## Set of tasks
1) From the article on science education standards, list the groups of learners that Cooper says hold mistaken ideas about basic science.
2) Extend the article on science education standards by writing what comes next after its last sentence.

## Source extract
---

Science education standards: A broken system?

Science education standards aren't supposed to be funny, but when Melanie Cooper showed the South Carolina chemistry standards to an audience of scientists and educators at the 2010 AAAS Conference in San Diego, she got a laugh that would be the envy of any stand-up comic.

How could learning "established rules for significant digits" give anyone an "understanding of scientific inquiry?" Our system for teaching science is broken, Cooper argued, and now, with more money than ever going into science education, is the time to fix it.

"Introductory courses are the root of all evil," said Cooper, a chemistry professor at Clemson University in South Carolina. She has found that college students, even those who do well on standardized assessment tests, have gross misconceptions about basic scientific concepts. Even post docs and graduate students, she said, have "bizarro ideas about what a bond is."

But what horrifies Cooper most is that aspiring teachers go almost directly from learning science in dysfunctional courses to teaching it in grade school classrooms, creating a cycle of poor teaching and learning. To break this cycle, she said, we need to scrap trivial, information-based assessments and find ways to judge deep conceptual understanding and scientific thinking.

Martin Storkdieck, who directs the Board of Science Education at the National Academy of Sciences, took a step back to redefine the true purpose of science education. He asked, "Scientific learning for what? For citizenship and literacy? For college preparedness? Workforce preparedness?"

---

## Data
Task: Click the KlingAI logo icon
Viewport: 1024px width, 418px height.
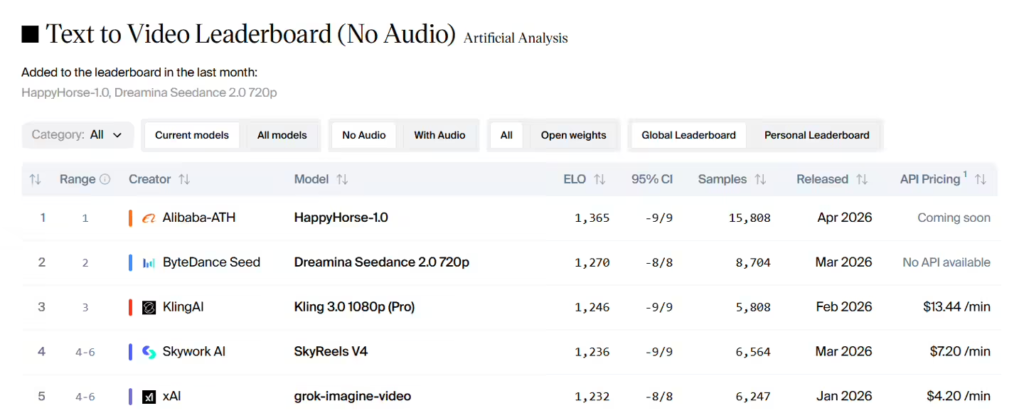Action: [149, 307]
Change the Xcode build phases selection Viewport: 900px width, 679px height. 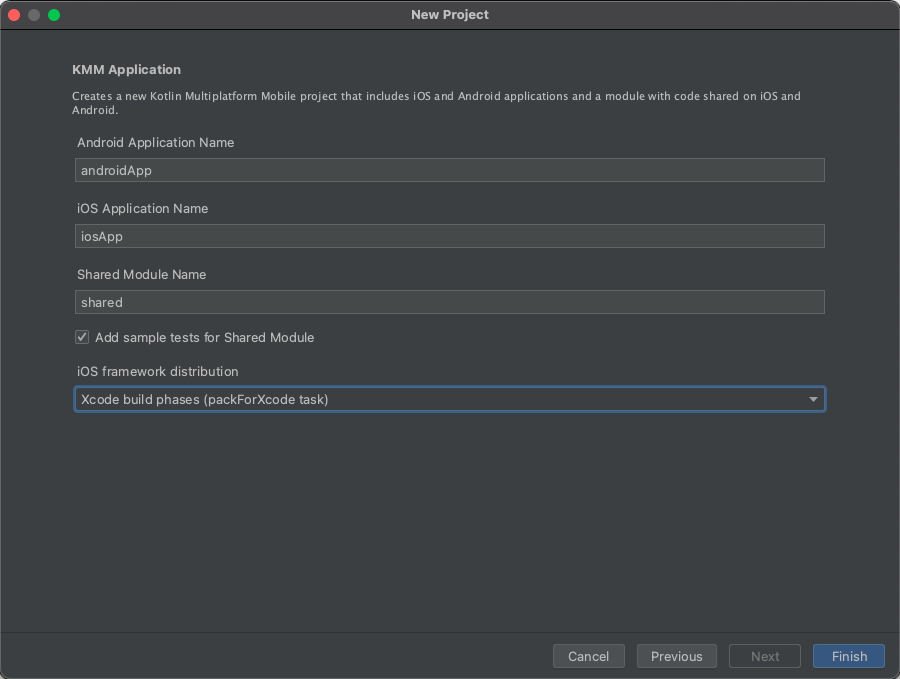[x=450, y=399]
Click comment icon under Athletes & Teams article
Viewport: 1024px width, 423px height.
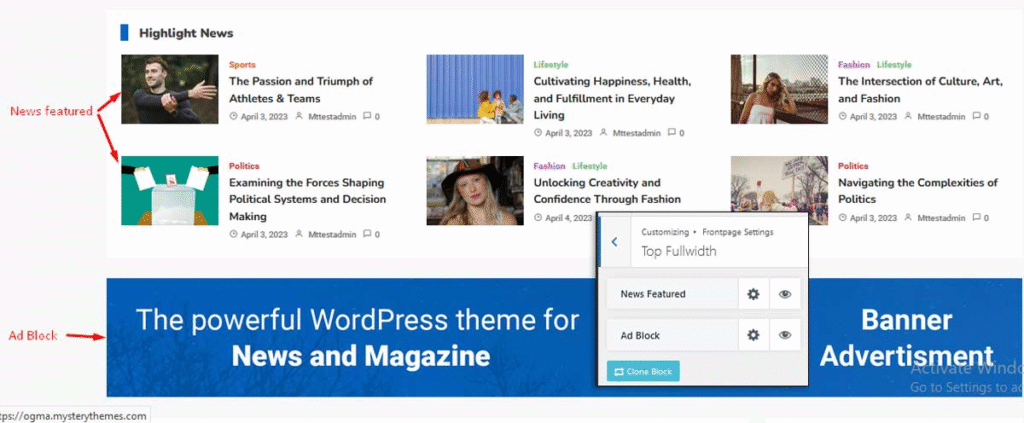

---

## Numbered responses
1)
- College students, including those who do well on standardized assessment tests
- Post docs
- Graduate students

2)
Starting with these questions, Storkdieck's panel is developing an innovative new framework for science education standards that focuses on core concepts, critical thinking, and motivation to learn rather than on memorizing facts and following directions. "At the end," said Storkdieck, "I want to allow the students to develop an identity in relation to science, to understand where they might need it in their lives."

We can use America's competitive nature to jump-start programs for better science education, said physicist S. James Gates Jr of the University of Maryland, a member of the President's Council of Advisors on Science and Technology. According to the Programme for International Student Assessment, which evaluates student learning in developed countries, students in the United States rank 17th on science and 24th on math among developed countries.

"The genetic code of this country means that we're proud to be number one, not number 24," Gates said.

Still, change will not be easy. Gates pointed out that the American education system is complex, decentralized, and lacks any mechanism for incremental improvement or reform. Unlike science, where new knowledge and evidence is constantly building and refining our understanding of the world, new research on education and learning has little or no effect on how we teach or what students learn.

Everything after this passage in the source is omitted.